The caps weren't "designed" to do this, that is just the nature of putting a thin walled copper cup with explosives in it over a hollow tube and then venting even more pressure back through that hole after the charge is ignited Colt just realized it was going to happen so he added a channel on the starboard side of the recoil shield and made the opening at the loading port generous enough that the caps had a good chance to fall free.
I haven't used thousands of RWS caps but I have noticed they do split when just snapping the oil out of the cylinders. Sometimes Remington caps do as well. I think the CCI caps do it the least when they are not on a charge, but they all open up on me when I use a charge on a .44 larger than 25 gr. This even happens with the Treso tubes. It isn't as severe and I find I get fewer fragmented caps which are the bane of the Colt's pattern shooter. If my caps open up like flower I rarely get a fragment and they usually drop off nicely and I have empty tubes when I hit the unloading table. I have more problems if they blow out a side and get wedged in between the tube, cylinder and sometimes the frame.

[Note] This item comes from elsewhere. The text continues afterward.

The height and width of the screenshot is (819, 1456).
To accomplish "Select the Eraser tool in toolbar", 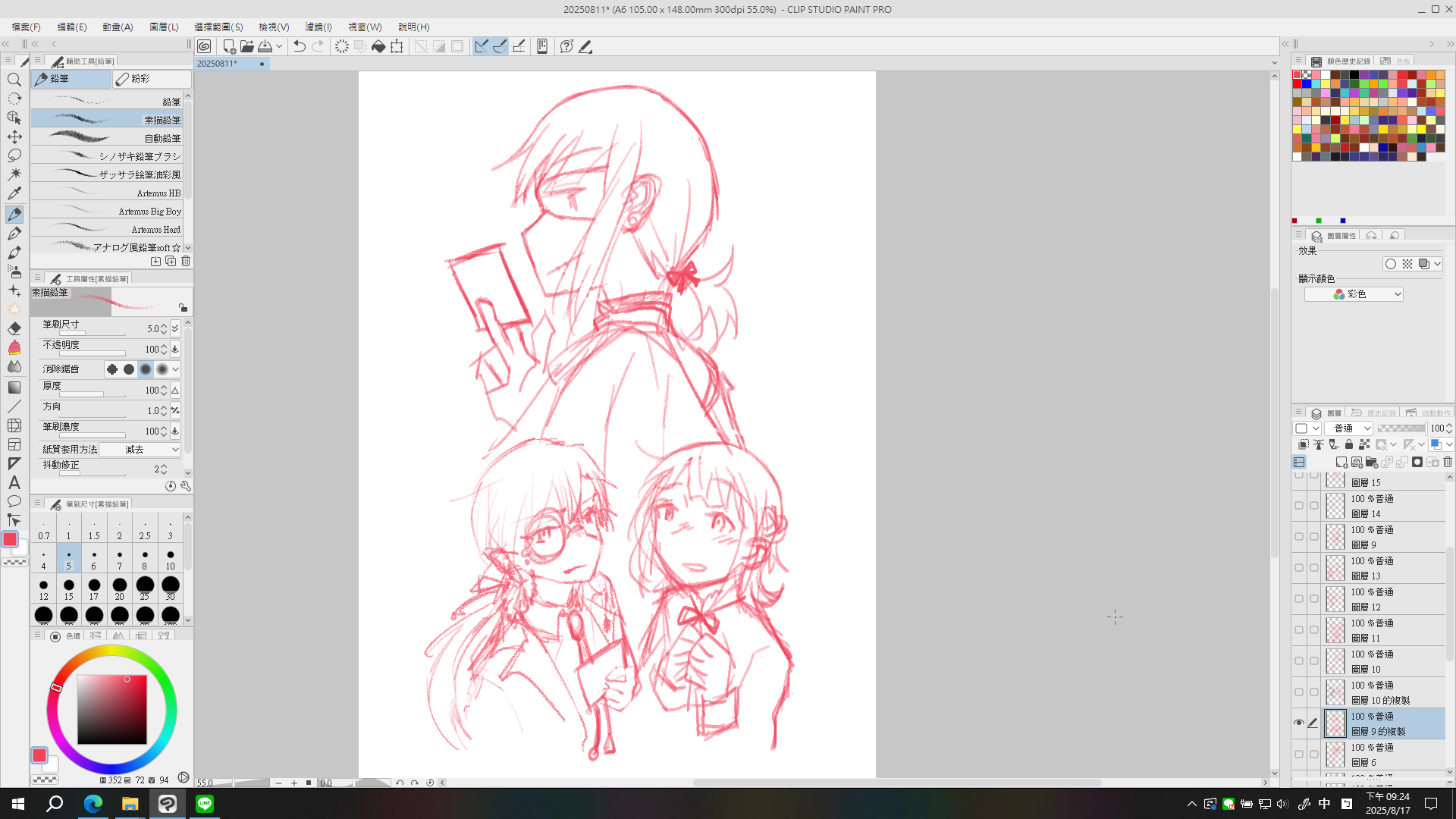I will coord(14,328).

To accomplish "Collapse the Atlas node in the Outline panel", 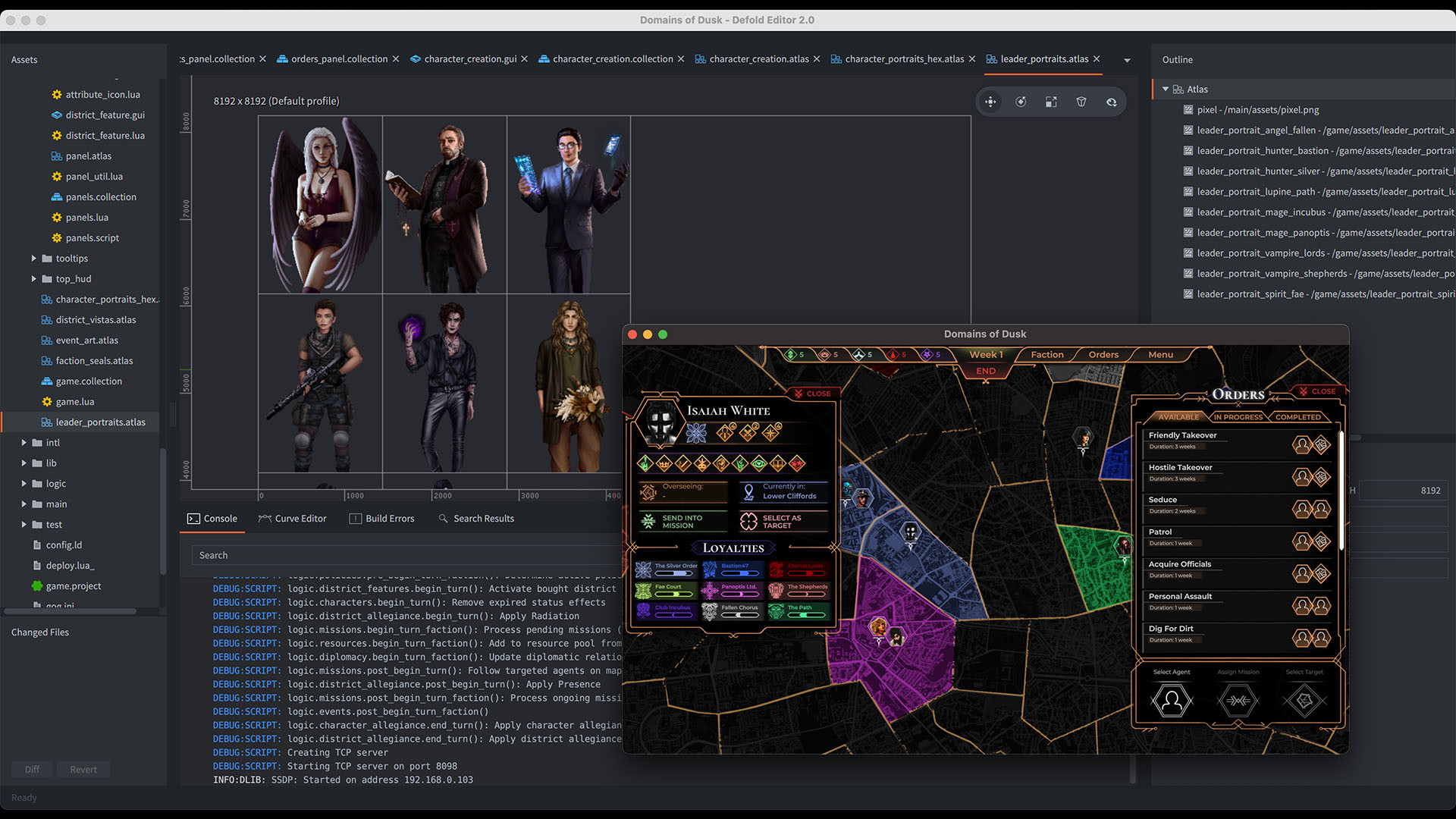I will [1166, 89].
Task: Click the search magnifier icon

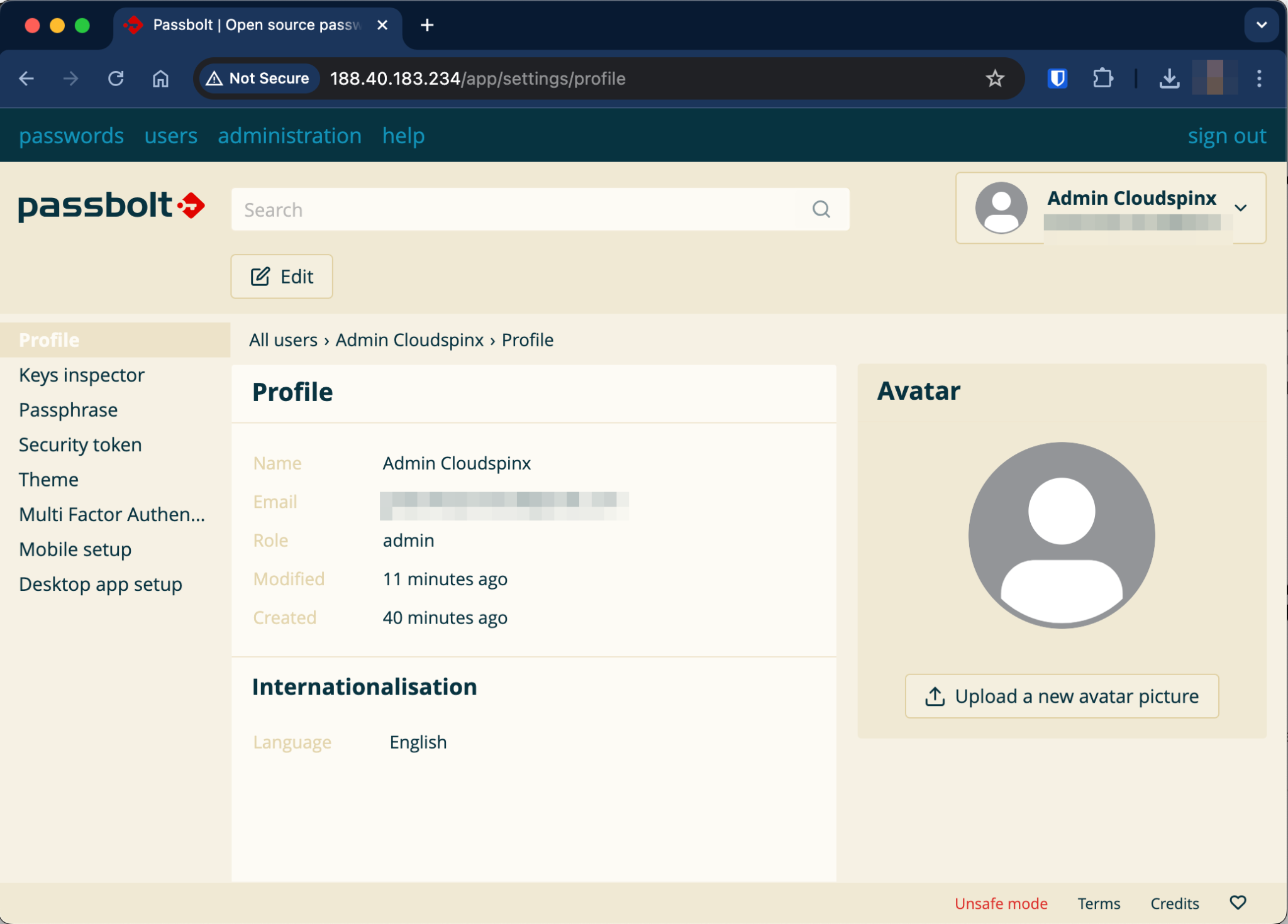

I find the Remington caps open up more predictably and tend to fall free, I actually have more problems with CCI and RWS caps. If I shot light target loads the CCI caps might be a good choice because they sometimes almost look unfired. They are loose on the tube and swollen a bit, but usually intact. The RWS caps in my experience fall in between the two, they split even if I use a light charge. They split but don't usually open up like a flower. The only RWS caps I really liked (actually needed) were the old 1055 caps which I needed for a '49 revolver I built from a kit over 35 years ago. The tubes were so small that #10s wouldn't stay on.